(Entries provided begins)

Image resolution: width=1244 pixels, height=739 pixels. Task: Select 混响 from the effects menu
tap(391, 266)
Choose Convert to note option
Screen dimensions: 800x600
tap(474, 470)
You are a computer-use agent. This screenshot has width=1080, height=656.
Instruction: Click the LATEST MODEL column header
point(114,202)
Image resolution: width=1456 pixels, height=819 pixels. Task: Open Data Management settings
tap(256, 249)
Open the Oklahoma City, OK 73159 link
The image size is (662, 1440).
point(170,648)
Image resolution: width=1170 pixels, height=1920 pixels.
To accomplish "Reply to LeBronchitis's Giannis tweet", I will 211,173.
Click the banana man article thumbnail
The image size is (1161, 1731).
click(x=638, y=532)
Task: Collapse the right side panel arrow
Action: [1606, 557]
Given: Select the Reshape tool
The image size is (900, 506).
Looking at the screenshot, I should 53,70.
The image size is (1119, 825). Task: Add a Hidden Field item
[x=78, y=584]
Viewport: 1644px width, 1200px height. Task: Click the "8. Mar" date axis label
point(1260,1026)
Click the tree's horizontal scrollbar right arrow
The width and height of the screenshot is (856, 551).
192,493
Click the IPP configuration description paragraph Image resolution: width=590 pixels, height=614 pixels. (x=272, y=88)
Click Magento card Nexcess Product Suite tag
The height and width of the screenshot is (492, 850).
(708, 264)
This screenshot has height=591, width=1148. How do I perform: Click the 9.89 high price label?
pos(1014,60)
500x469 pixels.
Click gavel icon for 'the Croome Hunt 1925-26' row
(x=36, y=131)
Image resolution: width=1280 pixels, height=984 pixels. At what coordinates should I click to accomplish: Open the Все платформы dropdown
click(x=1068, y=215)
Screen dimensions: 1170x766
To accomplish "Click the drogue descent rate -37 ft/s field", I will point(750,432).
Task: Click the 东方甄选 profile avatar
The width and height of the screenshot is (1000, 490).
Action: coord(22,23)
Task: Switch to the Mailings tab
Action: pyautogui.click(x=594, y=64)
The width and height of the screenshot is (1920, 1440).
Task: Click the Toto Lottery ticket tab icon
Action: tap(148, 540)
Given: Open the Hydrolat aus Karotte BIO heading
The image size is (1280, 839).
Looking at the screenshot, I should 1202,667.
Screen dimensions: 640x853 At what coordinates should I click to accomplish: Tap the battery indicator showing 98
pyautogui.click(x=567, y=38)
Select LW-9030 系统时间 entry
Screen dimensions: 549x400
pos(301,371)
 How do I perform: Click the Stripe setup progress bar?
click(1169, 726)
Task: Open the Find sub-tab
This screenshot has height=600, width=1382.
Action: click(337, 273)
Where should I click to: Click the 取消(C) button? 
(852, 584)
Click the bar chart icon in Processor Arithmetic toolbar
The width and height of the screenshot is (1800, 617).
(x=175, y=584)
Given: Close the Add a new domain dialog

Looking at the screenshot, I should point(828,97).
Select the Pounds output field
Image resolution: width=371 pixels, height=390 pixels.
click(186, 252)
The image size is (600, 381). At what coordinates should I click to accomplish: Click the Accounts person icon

(Entries provided ends)

_Task directions_: From the line containing "Given: Open the" down to the last line of the records, transcribe every line exactly and add nothing else.

_Output below_:
Given: Open the Hydrolat aus Karotte BIO heading
The image size is (1280, 839).
Looking at the screenshot, I should 1202,667.
Screen dimensions: 640x853 At what coordinates should I click to accomplish: Tap the battery indicator showing 98
pyautogui.click(x=567, y=38)
Select LW-9030 系统时间 entry
Screen dimensions: 549x400
pos(301,371)
 How do I perform: Click the Stripe setup progress bar?
click(1169, 726)
Task: Open the Find sub-tab
This screenshot has height=600, width=1382.
Action: click(337, 273)
Where should I click to: Click the 取消(C) button? 
(852, 584)
Click the bar chart icon in Processor Arithmetic toolbar
The width and height of the screenshot is (1800, 617).
(x=175, y=584)
Given: Close the Add a new domain dialog

Looking at the screenshot, I should point(828,97).
Select the Pounds output field
Image resolution: width=371 pixels, height=390 pixels.
click(186, 252)
The image size is (600, 381). At what coordinates should I click to accomplish: Click the Accounts person icon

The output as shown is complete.